The Inclusion of Alternative Assets in DC Plans: What Are the Opportunities and Challenges?

The Inclusion of Alternative Assets in DC Plans: What Are the Opportunities and Challenges?

Perspectives from Retirement Plan Sponsors


By Chris Nikolich, Brad Creel, Dan Larsen, and Marco Merz

Chris Nikolich

Interest in including private investments in defined contribution (DC) plans continues to grow as plan sponsors look for ways to improve participant outcomes by offering alternative diversifiers. On November 10, 2021, four leading industry associations — the Defined Contribution Real Estate Council (DCREC), Defined Contribution Alternatives Association (DCALTA), Defined Contribution Institutional Investment Association (DCIIA), and Pension Real Estate Association (PREA) — collaborated on a webinar that brought together several industry experts to discuss their experience with adding alternative options to DC plans. The full panel discussion can be viewed here, and highlights are presented below in Q&A form.

These questions were posed by moderator Chris Nikolich, who leads AllianceBernstein’s Glide Path Strategies in its Multi-Asset Solutions business. The three panelists were:

  1. Brad Creel, who manages Lockheed’s $3 billion real estate portfolio and oversees the real estate investments in their DC plan. Creel was recently part of a committee tasked with providing more innovative options to DC participants.
  2. Dan Larsen, who manages various real estate portfolios for the state of Utah’s defined benefit (DB) plan and oversees the state’s private real estate investments for its DC plan.
  3. Marco Merz, head of DC plans for the University of California. He is responsible for plan design, investment strategy, and execution of the chief investment officer’s (CIO’s) business plan, as well as overseeing $34 billion in 403(b), 457, and DC assets.

Why should we include alternatives such as private real estate and private equity in defined contribution plans?
* * * * * * * * *
→ **STATED GOAL 1**: Copy the passage from the article on alternative assets in DC plans starting with "These questions were" and going on through "to DC participants.".

→ **STORED DATA**:
* * * * * * * * *
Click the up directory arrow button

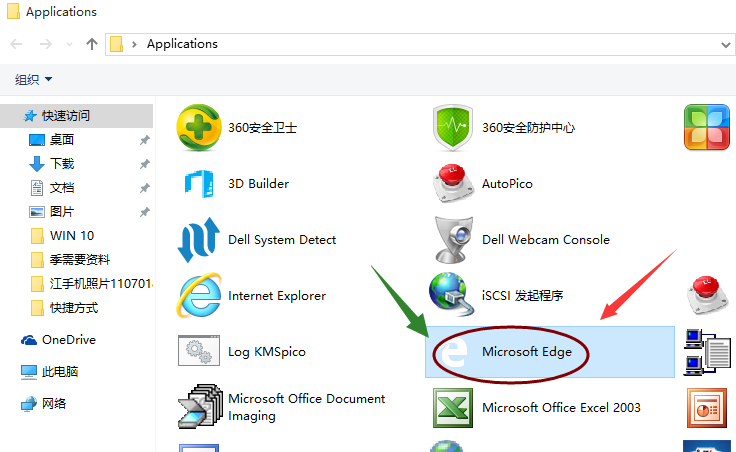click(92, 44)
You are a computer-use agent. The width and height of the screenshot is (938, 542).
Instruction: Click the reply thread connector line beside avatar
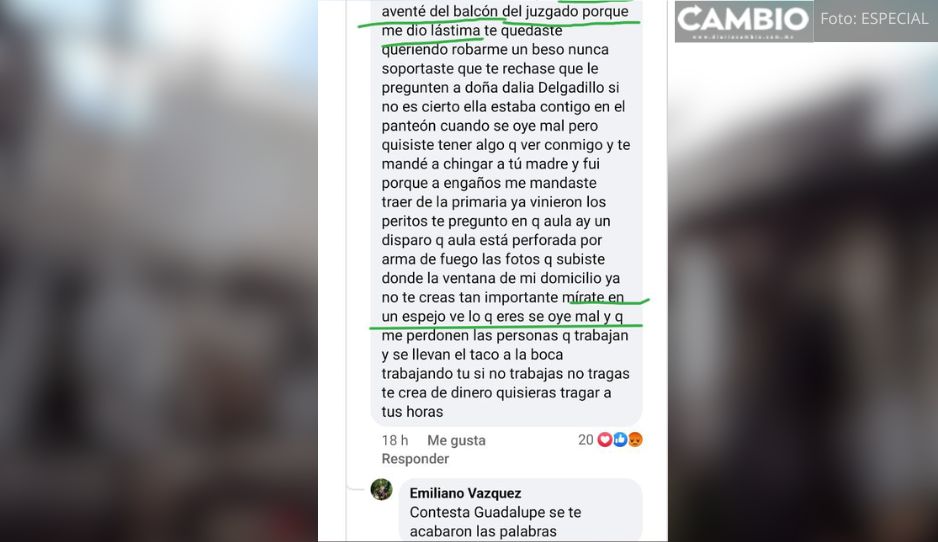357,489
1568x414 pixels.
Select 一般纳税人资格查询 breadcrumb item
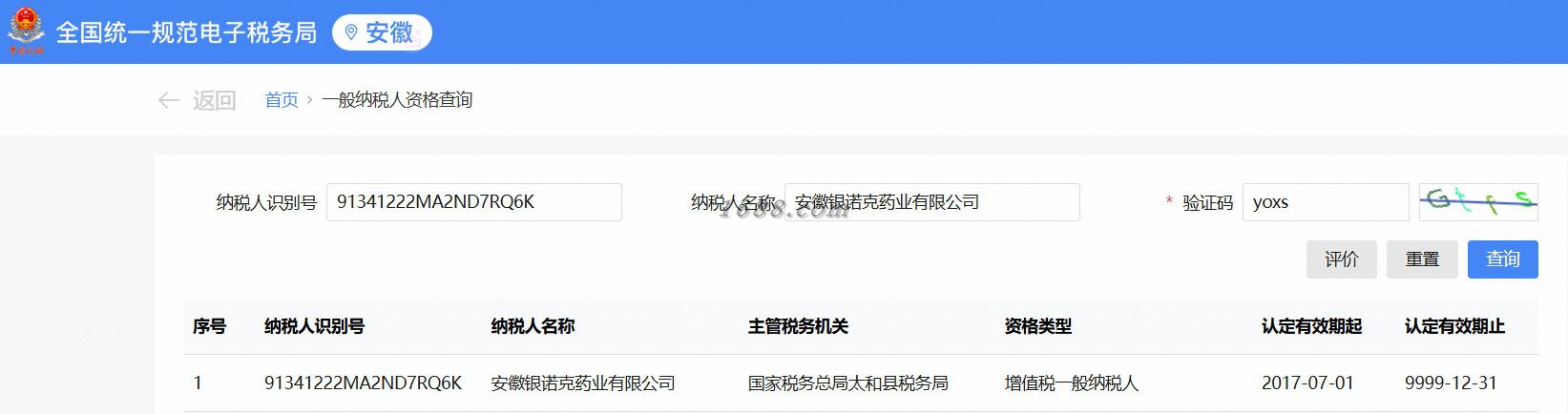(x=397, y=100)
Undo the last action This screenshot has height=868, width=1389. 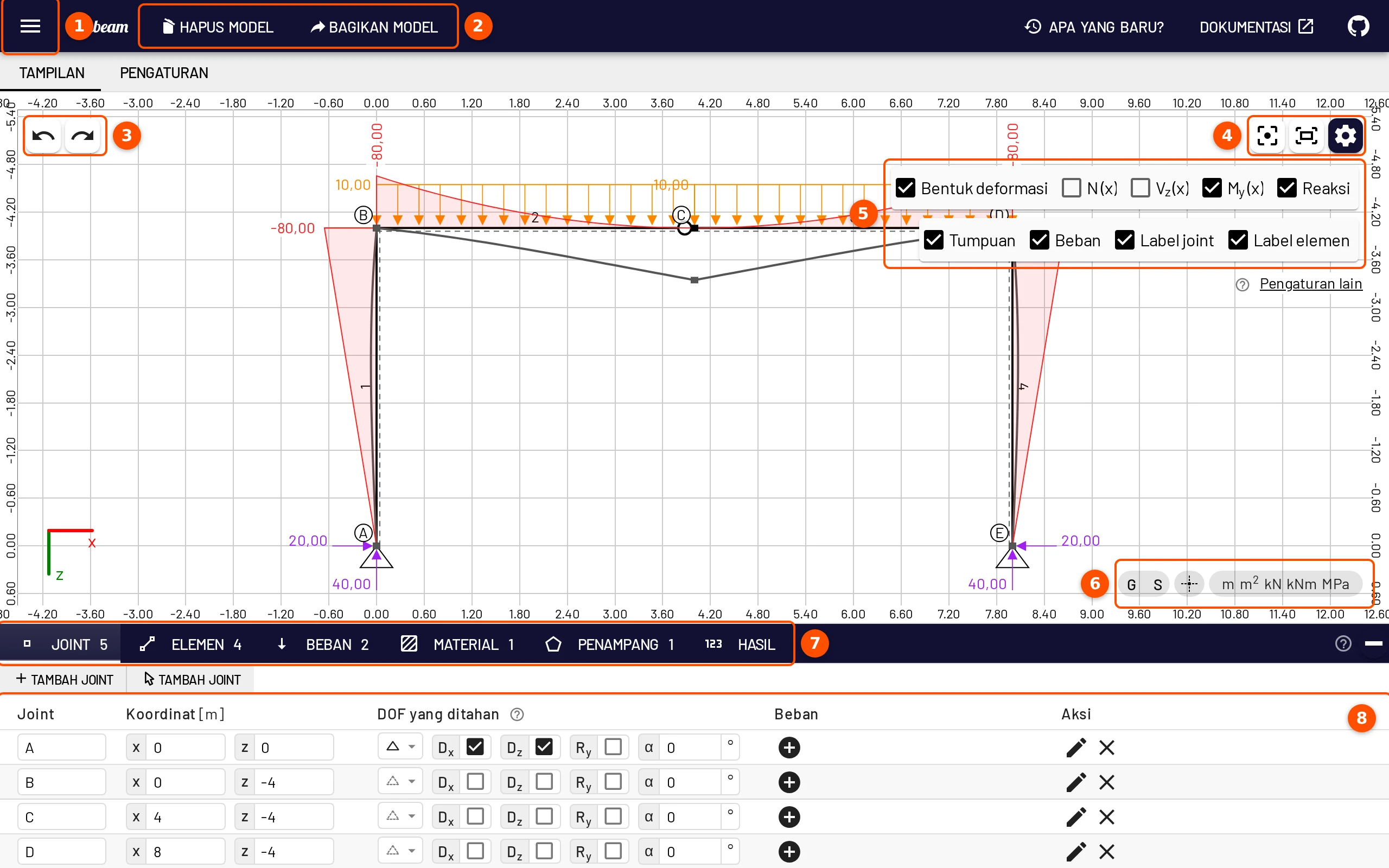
* * * * * * * * *
→ **STATED GOAL 2**: Rewrite the rows starting with the line with "1568x414 pixels." and going on through the last row, requests included. Multiply every coordinate in the answers by 1.55 and round to whole numbers, with halves rounded up, and leave the pictures out.

→ **WORKED ANSWER 1**:
These questions were posed by moderator Chris Nikolich, who leads AllianceBernstein’s Glide Path Strategies in its Multi-Asset Solutions business. The three panelists were:

  1. Brad Creel, who manages Lockheed’s $3 billion real estate portfolio and oversees the real estate investments in their DC plan. Creel was recently part of a committee tasked with providing more innovative options to DC participants.

→ **WORKED ANSWER 2**:
1568x414 pixels.
Select 一般纳税人资格查询 breadcrumb item
(x=615, y=155)
Undo the last action This screenshot has height=868, width=1389. 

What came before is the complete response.